Anıtlar Kurulu’nun veya Vakıflar’ın rampadan
haberi yok. Hürriyet Gazetesi'inden Sefa
Kaplan'ın haberine göre İstanbul İl Kültür ve Turizm Müdürü
Prof. Ahmet Emre Bilgili, ‘olay yeri’ne gidip metal özürlü
rampasını gördükten sonra, “Evet burada belki böyle bir düzeneğe ihtiyaç var ama
bu yapılan felaket bir şey” dedi ve ekledi:
“Böyle muhteşem bir mimariye bunu eklemeyi kim akıl etmiş olabilir doğrusu
bilmiyorum. Tarihi eserlere böyle bir ilave yapılacağı zaman Anıtlar Kurulu’ndan
izin almak gerekir. Ben araştırdım, maalesef böyle bir izin alınmamış. Anıtlar
Kurulu, Sultanahmet Camii gibi bir tarihi eserin bütünlüğünü bozan ve
güzelliğini örseleyen böyle bir projeye asla izin vermezdi.”
Alüminyumcudan
Mardin Artuklu Üniversitesi Mimarlık Fakültesi Dekanı Prof. Uğur
Tanyeli ise şunları söyledi:
“Bu gibi çok önemli tarihsel yapılarda engelliler için tedbir alırken başka
kamusal yapılarda olduğu kadar ‘özgür’ davranamayız. Öncelikle yapmak
istediğimiz katkının mimari kalitesiyle ilgilenmemiz gerekir. Dört yüzyıllık bir
anıta herhangi bir soğuk demirciyle alüminyumcunun elinden çıkma bir rampa
eklenemez. En azından bu işin ciddi bir mimari tasarım işi olduğunu fark etmek
zorundayız. Tarihsel anıtın mimari düzeyi ona yapılacak yeni eklemenin de yüksek
olmasını gerektirir. Ayrıca, sadece bu tarihsel cami değil, engelliler de bu
sefil metal rampadan daha iyisini hak ediyordur herhalde.”
Bu manzara kaygı verici
Arkeolog, Arkeoloji ve Sanat Dergisi editörü Nezih Başgelen
de Sultanahmet’teki korsan rampa için şunları söyledi: Sultanahmet Camii
İstanbul’un simge anıtlarından birisi olması yanı sıra Osmanlı
mimarlığının da çok değerli yapılarının başında gelen bir şaheserdir.

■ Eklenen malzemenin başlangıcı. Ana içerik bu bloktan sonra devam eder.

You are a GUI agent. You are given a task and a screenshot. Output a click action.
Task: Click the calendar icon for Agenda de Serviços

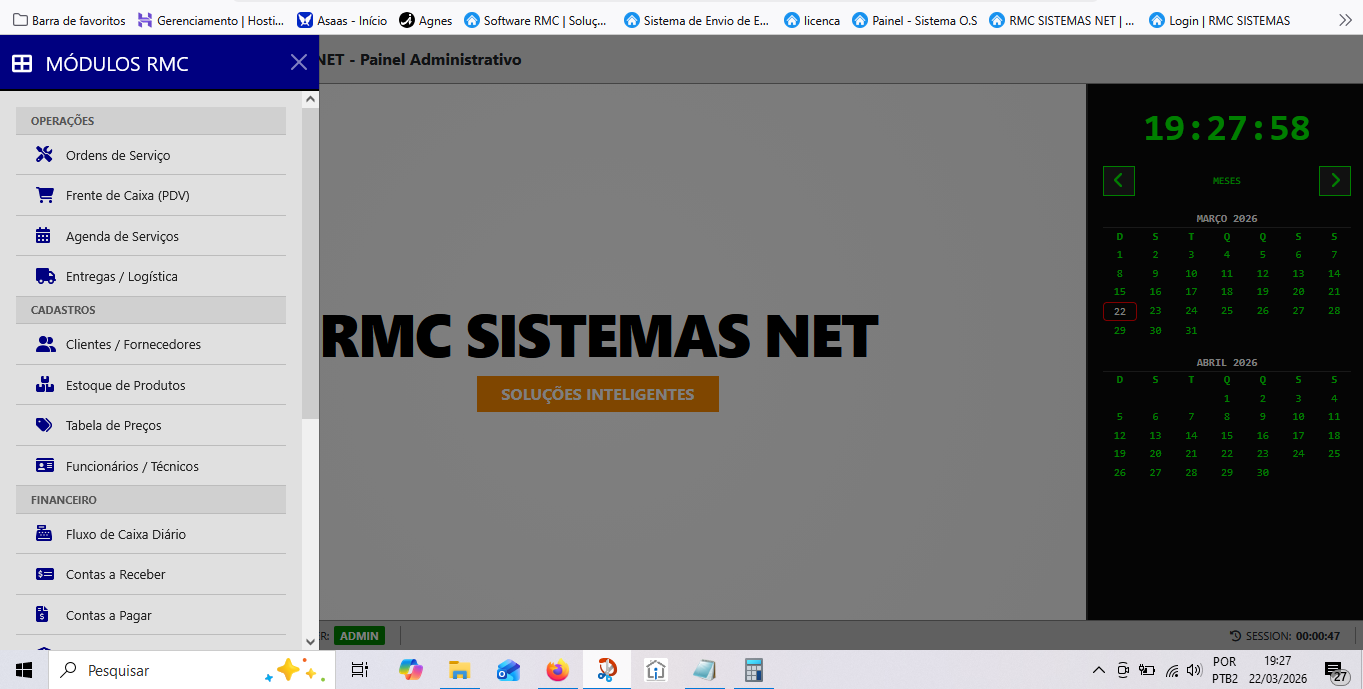44,236
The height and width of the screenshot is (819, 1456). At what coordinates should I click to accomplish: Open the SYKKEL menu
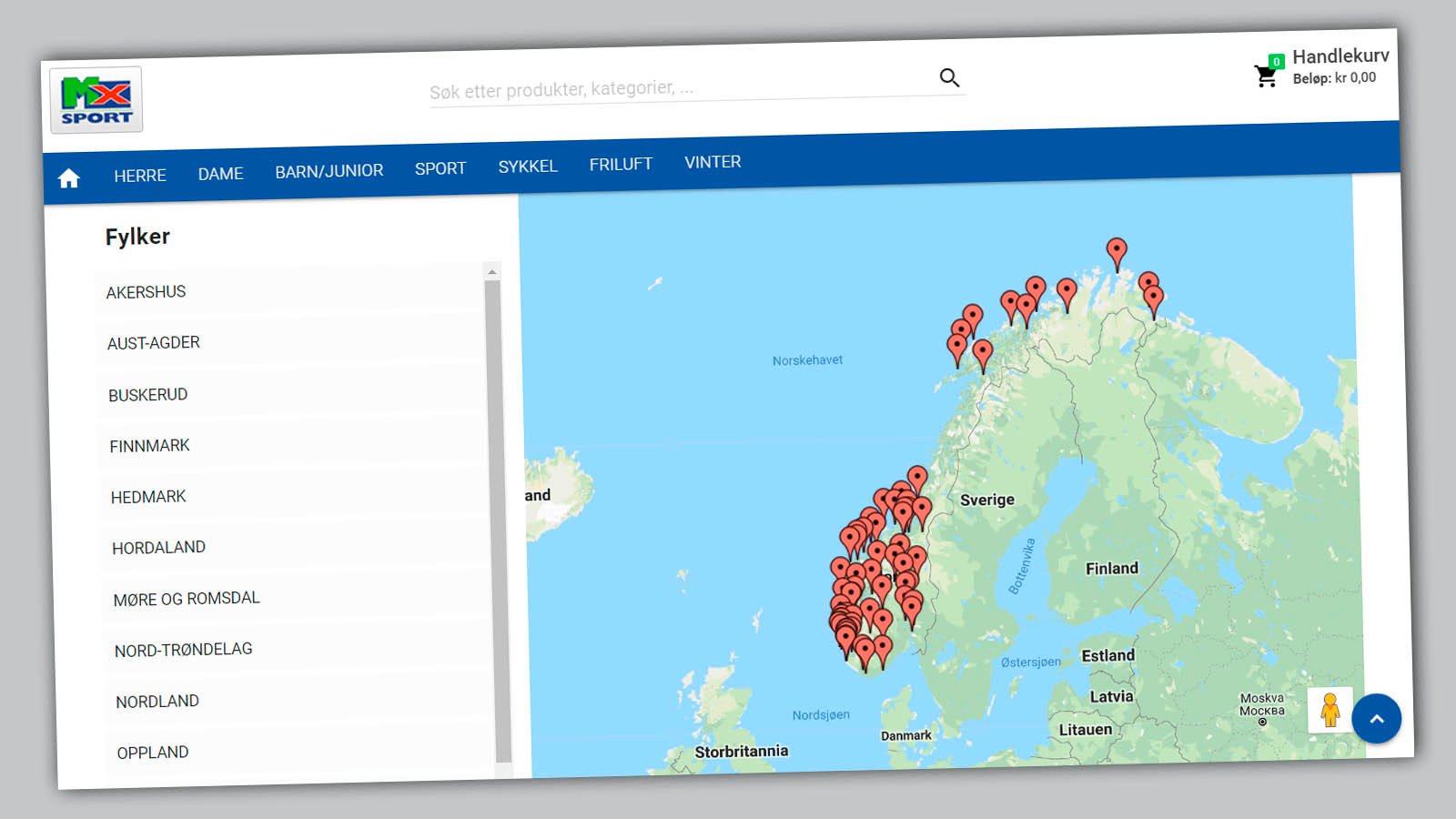pyautogui.click(x=528, y=167)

Buraya
yapılacak her türlü müdahalenin çok iyi düşünülüp, defalarca irdelenip bu özgün
yapıya has çözümler geliştirilerek uygulanması gerekmektedir. Günümüz kamusal
hizmet yapılarına, okullarına ya da benzeri binalara uygulanan bir sistemin, göz
bebeğimiz gibi bu denli titizlikle korunması gereken benzersiz bir ata
yadigarına alelacele uygulanmasını çok yadırgadım. Bu mutlaka bir zorunluluksa
bile çok daha şık ve uygun bir çözüm geliştirilebilinirdi. Sultanahmet gibi
benzersiz bir eserimize de böyle bir hassasiyet ve özen gösterilmesi yakışırdı
diye düşünüyorum. Şimdiki manzara kaygı verici.”